### TASK PROMPT
Please write out all of the records below exactly as they appear.

### LISTED RECORDS
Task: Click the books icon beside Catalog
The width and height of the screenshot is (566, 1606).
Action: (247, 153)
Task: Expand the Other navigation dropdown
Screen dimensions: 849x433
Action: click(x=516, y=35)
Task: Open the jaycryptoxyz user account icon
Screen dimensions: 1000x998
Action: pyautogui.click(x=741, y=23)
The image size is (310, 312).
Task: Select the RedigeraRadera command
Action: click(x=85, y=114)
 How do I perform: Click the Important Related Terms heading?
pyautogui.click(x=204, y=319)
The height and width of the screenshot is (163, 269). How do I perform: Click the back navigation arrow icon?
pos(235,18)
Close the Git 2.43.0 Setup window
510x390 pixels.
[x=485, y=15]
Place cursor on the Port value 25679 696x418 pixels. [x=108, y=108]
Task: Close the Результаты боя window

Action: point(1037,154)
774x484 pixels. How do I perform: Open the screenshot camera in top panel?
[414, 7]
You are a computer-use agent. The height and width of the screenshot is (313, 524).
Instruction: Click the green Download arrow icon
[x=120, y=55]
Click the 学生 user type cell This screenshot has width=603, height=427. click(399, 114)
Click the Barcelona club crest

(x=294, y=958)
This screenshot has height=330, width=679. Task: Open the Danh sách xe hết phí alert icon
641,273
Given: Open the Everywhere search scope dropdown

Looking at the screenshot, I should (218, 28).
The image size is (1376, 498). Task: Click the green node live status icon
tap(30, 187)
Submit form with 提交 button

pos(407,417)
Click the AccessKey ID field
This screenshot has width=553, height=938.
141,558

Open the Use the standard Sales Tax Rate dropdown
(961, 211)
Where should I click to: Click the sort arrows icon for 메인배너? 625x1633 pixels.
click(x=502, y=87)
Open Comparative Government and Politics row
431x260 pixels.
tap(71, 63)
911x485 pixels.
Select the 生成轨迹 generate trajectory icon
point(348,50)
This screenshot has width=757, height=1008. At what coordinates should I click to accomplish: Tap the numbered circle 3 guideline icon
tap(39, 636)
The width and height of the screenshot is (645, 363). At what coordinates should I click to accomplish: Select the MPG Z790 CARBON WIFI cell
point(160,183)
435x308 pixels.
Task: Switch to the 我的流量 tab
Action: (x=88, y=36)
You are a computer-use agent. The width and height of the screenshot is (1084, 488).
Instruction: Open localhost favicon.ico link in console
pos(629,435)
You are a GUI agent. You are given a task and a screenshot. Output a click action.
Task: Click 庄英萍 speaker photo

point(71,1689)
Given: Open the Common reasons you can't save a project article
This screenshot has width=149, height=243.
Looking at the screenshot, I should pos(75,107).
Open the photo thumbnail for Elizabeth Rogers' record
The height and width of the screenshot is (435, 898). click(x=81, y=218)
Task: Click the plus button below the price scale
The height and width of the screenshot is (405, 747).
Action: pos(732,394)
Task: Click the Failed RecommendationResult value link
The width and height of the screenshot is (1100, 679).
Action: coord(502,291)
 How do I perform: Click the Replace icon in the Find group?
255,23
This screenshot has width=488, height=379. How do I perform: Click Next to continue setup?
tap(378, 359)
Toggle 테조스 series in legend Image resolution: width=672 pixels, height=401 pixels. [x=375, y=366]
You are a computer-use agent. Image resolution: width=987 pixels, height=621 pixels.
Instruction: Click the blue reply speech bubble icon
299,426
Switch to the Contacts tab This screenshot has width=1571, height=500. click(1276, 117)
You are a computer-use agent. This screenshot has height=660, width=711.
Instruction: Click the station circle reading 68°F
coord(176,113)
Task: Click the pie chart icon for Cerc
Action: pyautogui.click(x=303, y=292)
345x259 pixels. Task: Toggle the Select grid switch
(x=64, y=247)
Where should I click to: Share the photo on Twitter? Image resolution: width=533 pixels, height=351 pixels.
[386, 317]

### EXERCISE RESPONSE
Task: Click the books icon beside Catalog
The width and height of the screenshot is (566, 1606).
Action: (247, 153)
Task: Expand the Other navigation dropdown
Screen dimensions: 849x433
Action: click(x=516, y=35)
Task: Open the jaycryptoxyz user account icon
Screen dimensions: 1000x998
Action: pyautogui.click(x=741, y=23)
The image size is (310, 312).
Task: Select the RedigeraRadera command
Action: click(x=85, y=114)
 How do I perform: Click the Important Related Terms heading?
pyautogui.click(x=204, y=319)
The height and width of the screenshot is (163, 269). How do I perform: Click the back navigation arrow icon?
pos(235,18)
Close the Git 2.43.0 Setup window
510x390 pixels.
[x=485, y=15]
Place cursor on the Port value 25679 696x418 pixels. [x=108, y=108]
Task: Close the Результаты боя window

Action: point(1037,154)
774x484 pixels. How do I perform: Open the screenshot camera in top panel?
[414, 7]
You are a computer-use agent. The height and width of the screenshot is (313, 524).
Instruction: Click the green Download arrow icon
[x=120, y=55]
Click the 学生 user type cell This screenshot has width=603, height=427. click(399, 114)
Click the Barcelona club crest

(x=294, y=958)
This screenshot has height=330, width=679. Task: Open the Danh sách xe hết phí alert icon
641,273
Given: Open the Everywhere search scope dropdown

Looking at the screenshot, I should (218, 28).
The image size is (1376, 498). Task: Click the green node live status icon
tap(30, 187)
Submit form with 提交 button

pos(407,417)
Click the AccessKey ID field
This screenshot has width=553, height=938.
141,558

Open the Use the standard Sales Tax Rate dropdown
(961, 211)
Where should I click to: Click the sort arrows icon for 메인배너? 625x1633 pixels.
click(x=502, y=87)
Open Comparative Government and Politics row
431x260 pixels.
tap(71, 63)
911x485 pixels.
Select the 生成轨迹 generate trajectory icon
point(348,50)
This screenshot has width=757, height=1008. At what coordinates should I click to accomplish: Tap the numbered circle 3 guideline icon
tap(39, 636)
The width and height of the screenshot is (645, 363). At what coordinates should I click to accomplish: Select the MPG Z790 CARBON WIFI cell
point(160,183)
435x308 pixels.
Task: Switch to the 我的流量 tab
Action: (x=88, y=36)
You are a computer-use agent. The width and height of the screenshot is (1084, 488).
Instruction: Open localhost favicon.ico link in console
pos(629,435)
You are a GUI agent. You are given a task and a screenshot. Output a click action.
Task: Click 庄英萍 speaker photo

point(71,1689)
Given: Open the Common reasons you can't save a project article
This screenshot has width=149, height=243.
Looking at the screenshot, I should pos(75,107).
Open the photo thumbnail for Elizabeth Rogers' record
The height and width of the screenshot is (435, 898). click(x=81, y=218)
Task: Click the plus button below the price scale
The height and width of the screenshot is (405, 747).
Action: pos(732,394)
Task: Click the Failed RecommendationResult value link
The width and height of the screenshot is (1100, 679).
Action: coord(502,291)
 How do I perform: Click the Replace icon in the Find group?
255,23
This screenshot has width=488, height=379. How do I perform: Click Next to continue setup?
tap(378, 359)
Toggle 테조스 series in legend Image resolution: width=672 pixels, height=401 pixels. [x=375, y=366]
You are a computer-use agent. Image resolution: width=987 pixels, height=621 pixels.
Instruction: Click the blue reply speech bubble icon
299,426
Switch to the Contacts tab This screenshot has width=1571, height=500. click(1276, 117)
You are a computer-use agent. This screenshot has height=660, width=711.
Instruction: Click the station circle reading 68°F
coord(176,113)
Task: Click the pie chart icon for Cerc
Action: pyautogui.click(x=303, y=292)
345x259 pixels. Task: Toggle the Select grid switch
(x=64, y=247)
Where should I click to: Share the photo on Twitter? Image resolution: width=533 pixels, height=351 pixels.
[386, 317]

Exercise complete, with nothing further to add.